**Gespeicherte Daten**
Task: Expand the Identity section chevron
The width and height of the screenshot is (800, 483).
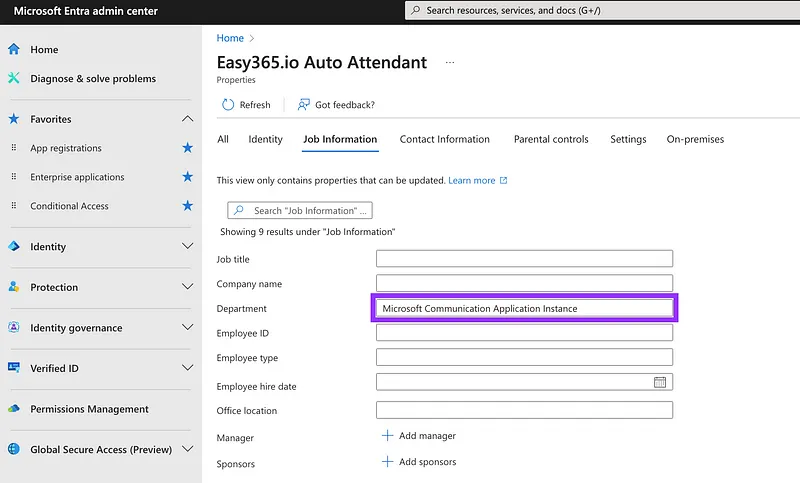Action: (x=188, y=246)
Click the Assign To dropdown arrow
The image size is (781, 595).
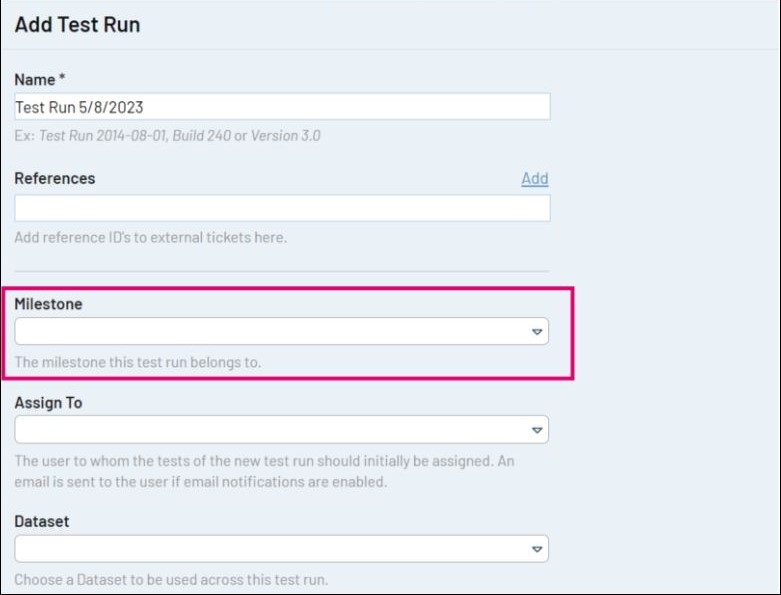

**Deine Aufgabe**
Zitiere alle Einträge oben Zeile für Zeile, ohne ein Wort zu ändern. Die Bilder lässt du dabei weg.

**Dein Ergebnis**
Task: Expand the Identity section chevron
The width and height of the screenshot is (800, 483).
Action: (x=188, y=246)
Click the Assign To dropdown arrow
The image size is (781, 595).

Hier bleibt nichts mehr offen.